Demand for climate risk digital solutions is expected to quadruple in five years as extreme weather intensifies and regulatory pressure on businesses grows. The strongest growth is projected in climate-vulnerable Asia Pacific.

qld braving storm
Men brave a storm in Queensland, Australia. Scientists say rising global temperature could make intense rainfall and flash flooding in Australia's cities a more frequent ocurrence. Image: paintings / Shutterstock.com

Worsening extreme weather is driving a boom in climate risk solutions, which help businesses predict financial losses to climate-related damage.

The climate risk digital solutions market is expected to grow from US$880 million in 2021 to US$4 billion by 2027, according to data from Verdantix, a market research firm. 

Europe and North America will account for 75 per cent of the climate solutions market, but the strongest market growth is projected to come from the climate-vulnerable Asia Pacific region, with a compound annual growth rate of 35 per cent. 

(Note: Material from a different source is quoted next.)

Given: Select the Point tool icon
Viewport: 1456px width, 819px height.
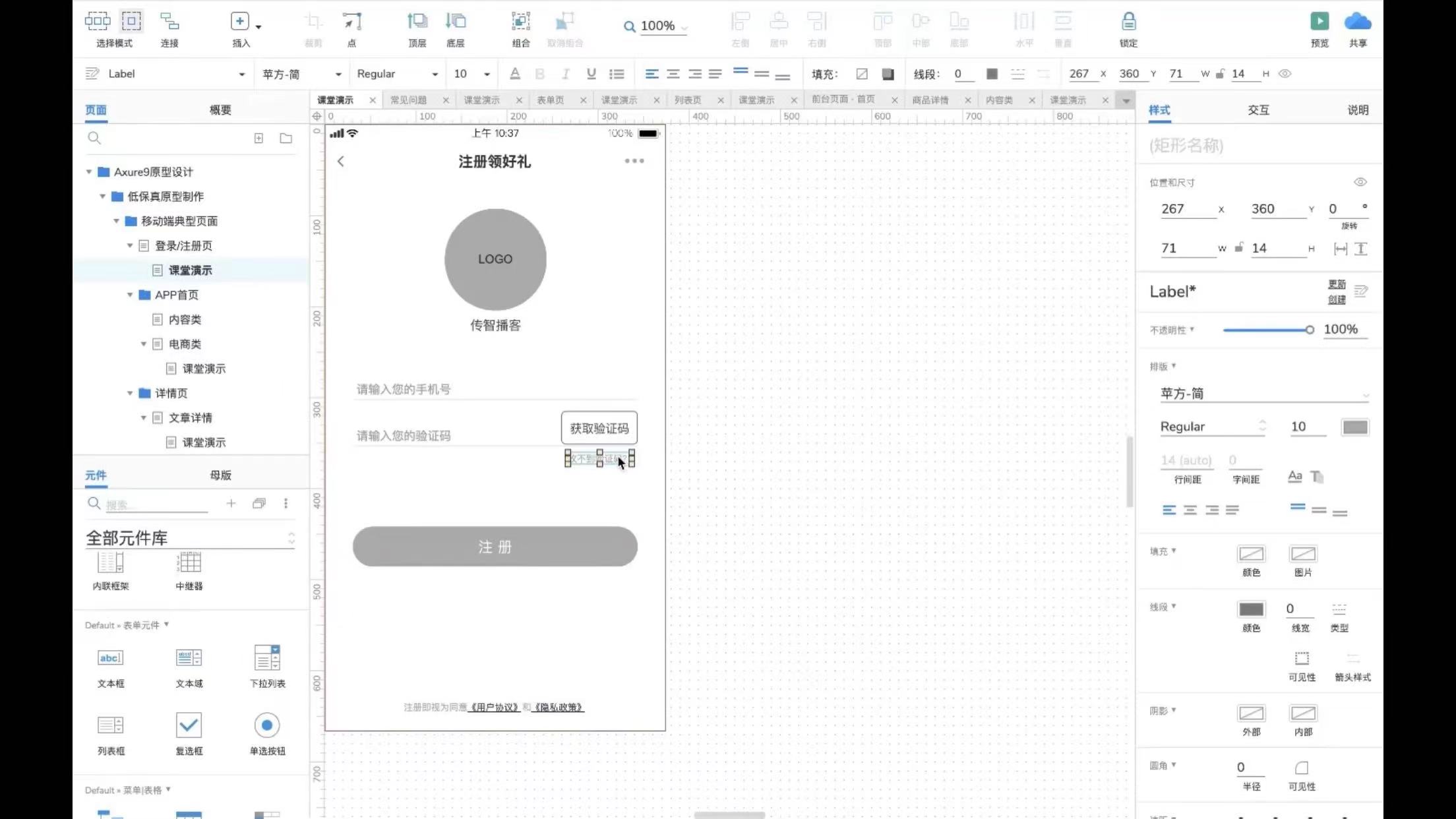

Weather-related hazards in Asia caused US$35.6 billion in damage in 2021, and affected nearly 50 million people. Globally, economic losses to extreme weather hit $280 billion in 2021.

Climate risk digital solutions help companies plan for losses to weather extremes and demonstrate to insurers that they understand climate risk. According to reinsurance firm Swiss Re, economic losses from climate-related disasters are growing by 5 to 7 per cent a year. Asia has lost US$30 billion a year to flood damage over the last decade, and is the least-insured region.

Increasing pressure on businesses to disclosure climate risk is also driving demand in solutions such as business performance climate risk analysis software, the fastest-growing sector, which is expected to be worth US$1 billion by 2027.

The financial services sector is projected to see the fastest growth in spending on climate risk digital solutions, due to regulatory pressure and the rising commercial risk to businesses from climate calamity, Verdantix data shows.

Brisk growth prospects for climate risk solutions has attracted interest from major consulting firms which have acquired or launched climate resilience solutions in recent years.

McKinsey acquired sustainability consultancy Vivid Economics and climate analytics firm Planetrics in 2021, while S&P Global acquired climate risk firm The Climate Service and sustainabilty research firm Shades of Green last year.

Asset management firms Conning and BlackRock, and credit ratings agency Moody’s, have also made major climate risk acquisitions in the last two years.

“We are seeing huge growth in the climate risk digital solutions sector, and it is a major target for investment,” commented Alice Saunders, net zero and climate risk analyst at Verdantix. 

“This is due to a combination of regulatory and non-regulatory drivers, will see spending rise to record levels and sustained growth. Much of this will be fuelled by corporate firms seeking to reduce financial losses from extreme weather losses and turning to consultancy firms to support them in managing their climate risks.”

Climate change and corporate interest in sustainability is also driving a boom in sustainability consultancy acquisitions. The number of sustainability consultancies acquired by larger business services firms more than tripled in 2021, according to Verdantix data.